Some recent studies have tried to establish normal ranges for LV mass stratified by age group and sex. The cut off used in this study used an indexed LV mass cut off of 83 g/m2, based on a study of 60 men with a mean age of 43 years[28]. A more recent study has tried to define indexed LV mass values using SSFP CMR stratified by age and sex [29]. In this study an upper limit of 93 g/m2 is inferred for men aged 20–29. This was based on a value 2 standard deviations (SD) above the mean from a sample of 10 men aged 20–29 years. That study did not include those aged under 20 years, the age of many of the participants in our report but for the purposes of this study provided a reasonable approximation. Unfortunately most of these estimates are based on small cohorts. In this cohort, the value 2-SD above the upper limit of normal was 108 g/m2, which is much higher than either of the quoted figures. Participants in this study are army recruits and may be more active than their peers, so this higher cut off may represent an element of physiological LV hypertrophy seen in athletes [11, 17]. In fact in the analysis, there was little evidence of pathological forms of LV hypertrophy such as hypertrophic cardiomyopathy, so most of the increased LV mass is likely to be physiological in this cohort.

========================================================================

According to the passage, what indexed LV mass cut off did this study use?

[Dataset entries]
========================================================================

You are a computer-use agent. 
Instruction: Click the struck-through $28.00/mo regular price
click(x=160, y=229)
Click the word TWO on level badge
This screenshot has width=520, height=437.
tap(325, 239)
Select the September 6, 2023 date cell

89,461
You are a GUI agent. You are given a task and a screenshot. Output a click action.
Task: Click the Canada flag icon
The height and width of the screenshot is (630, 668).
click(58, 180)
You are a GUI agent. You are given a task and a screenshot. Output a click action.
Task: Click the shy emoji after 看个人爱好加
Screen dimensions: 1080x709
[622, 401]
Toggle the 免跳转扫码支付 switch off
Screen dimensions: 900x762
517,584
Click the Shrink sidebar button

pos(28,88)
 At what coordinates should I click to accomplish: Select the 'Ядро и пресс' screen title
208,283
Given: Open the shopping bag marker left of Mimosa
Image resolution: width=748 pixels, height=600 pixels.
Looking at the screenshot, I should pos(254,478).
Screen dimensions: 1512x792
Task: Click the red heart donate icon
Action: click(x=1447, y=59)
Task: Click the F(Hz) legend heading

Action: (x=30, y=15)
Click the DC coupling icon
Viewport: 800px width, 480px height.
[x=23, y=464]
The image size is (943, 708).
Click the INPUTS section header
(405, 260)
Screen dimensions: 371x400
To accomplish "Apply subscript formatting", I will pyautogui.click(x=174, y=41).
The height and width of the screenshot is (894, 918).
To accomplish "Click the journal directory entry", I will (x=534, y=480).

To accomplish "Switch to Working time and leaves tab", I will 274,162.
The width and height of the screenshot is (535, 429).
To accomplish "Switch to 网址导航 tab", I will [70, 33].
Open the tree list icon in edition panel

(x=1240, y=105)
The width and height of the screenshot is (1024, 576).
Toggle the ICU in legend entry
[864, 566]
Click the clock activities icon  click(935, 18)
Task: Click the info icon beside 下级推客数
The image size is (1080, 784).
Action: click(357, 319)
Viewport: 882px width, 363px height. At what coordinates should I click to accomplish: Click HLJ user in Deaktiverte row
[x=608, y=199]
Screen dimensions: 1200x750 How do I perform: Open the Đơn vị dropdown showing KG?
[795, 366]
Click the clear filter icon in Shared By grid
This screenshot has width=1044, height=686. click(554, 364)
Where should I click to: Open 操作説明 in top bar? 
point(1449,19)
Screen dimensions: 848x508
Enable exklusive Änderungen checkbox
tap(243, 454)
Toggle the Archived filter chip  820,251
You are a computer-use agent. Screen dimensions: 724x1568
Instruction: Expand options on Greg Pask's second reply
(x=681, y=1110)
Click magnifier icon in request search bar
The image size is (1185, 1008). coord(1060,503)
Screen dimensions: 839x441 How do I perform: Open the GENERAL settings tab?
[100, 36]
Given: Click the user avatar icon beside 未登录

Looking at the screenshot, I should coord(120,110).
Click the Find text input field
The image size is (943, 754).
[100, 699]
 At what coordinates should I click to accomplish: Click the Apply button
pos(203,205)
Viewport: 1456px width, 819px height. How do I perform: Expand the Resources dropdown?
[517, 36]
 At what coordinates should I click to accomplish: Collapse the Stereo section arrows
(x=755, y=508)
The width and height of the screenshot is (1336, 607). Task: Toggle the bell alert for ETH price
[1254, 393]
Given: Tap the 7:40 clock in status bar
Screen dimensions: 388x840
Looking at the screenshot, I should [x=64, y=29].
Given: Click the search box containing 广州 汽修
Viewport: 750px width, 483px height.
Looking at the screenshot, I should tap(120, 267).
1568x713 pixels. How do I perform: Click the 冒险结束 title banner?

========================================================================

(Exercise result):
83 g/m2